Saltzman made clear in his remarks that while the Space Force is honing on a long-term organizational structure, there is likely to be more restructuring in the not so distant future. In particular, he said the service is looking at expanding its pilot effort launched in September to create Integrated Mission Deltas to other mission sets.

Those Deltas (the Space Force equivalent of an Air Force wing) combine operations and sustainment activities — the latter, traditionally the purview of the service’s key acquisition command, Space Systems Command (SSC) — for specific mission areas under a single leader. At the moment there are two such protoype Deltas: one for electromagnetic warfare, and the other for precision navigation and timing.

“We are already seeing positive results within the organizations and we’re learning lessons that will help us expand the concept to other issues,” Saltzman said — although he didn’t name the next mission areas he had in mind.

In addition, he said that SSC’s parallel experiment to create new “Systems Deltas” to match the two prototype Integrated Mission Deltas also are seeing some success already. The System Deltas are designed “to facilitate authorities across acquisitions for design, test and fielding to the [Integrated Mission Deltas], ensuring integration between operations, acquisitions, training and test,” he explained.

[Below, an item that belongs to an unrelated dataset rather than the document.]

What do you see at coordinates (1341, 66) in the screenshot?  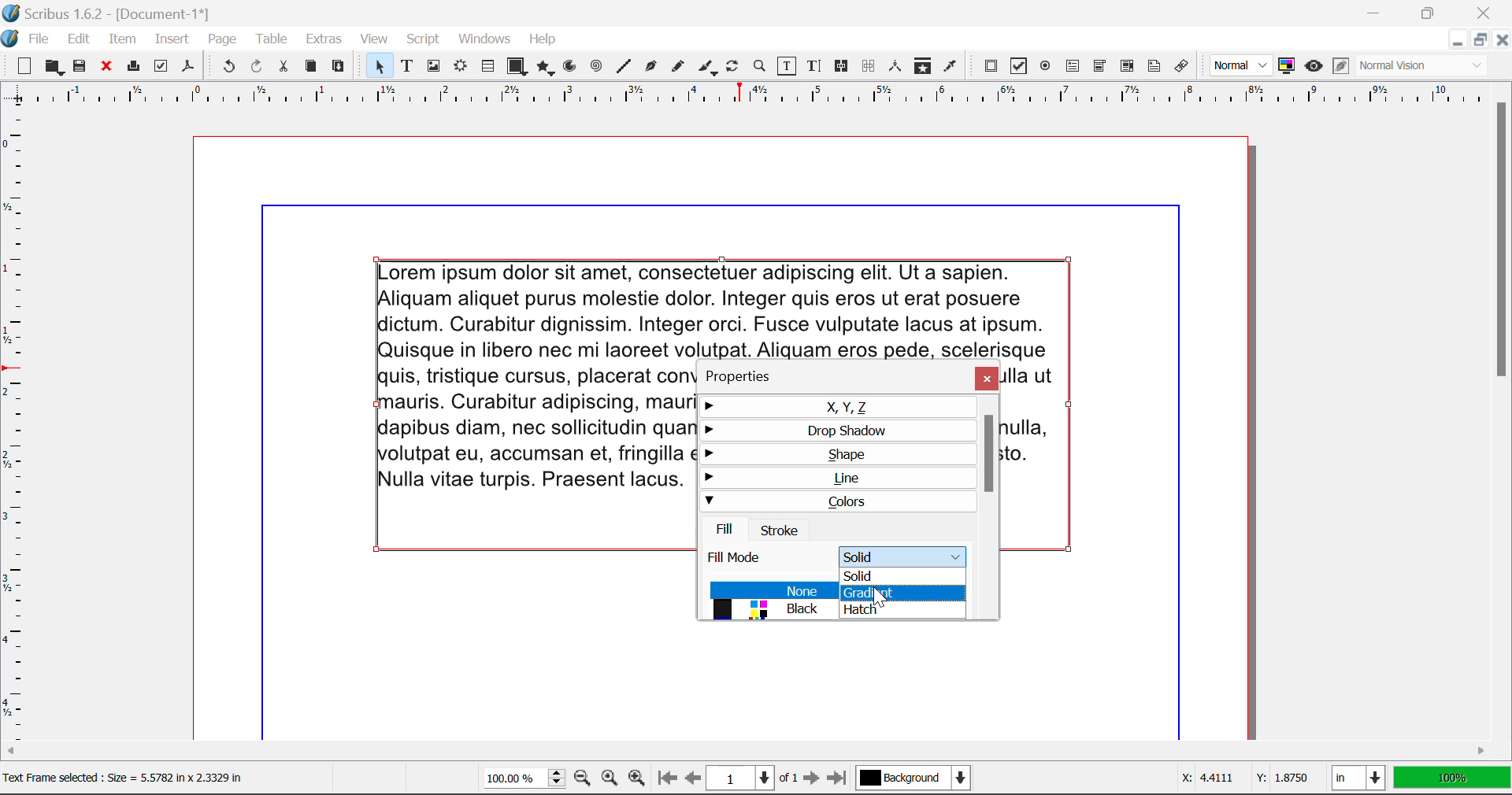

For example, Saltzman said that in November the “integrated ops, engineering and sustainment pros” from “these new constructs” were able to “rapidly resolve” an “anomalous event” encountered by a GPS satellite.

“Going forward, SpOC and SSC are developing the criteria and processes needed to determine which mission system should transition to an [Integrated Mission Delta] and which System Deltas should be stood up. And we’ll keep you posted as that process unfolds,” he said.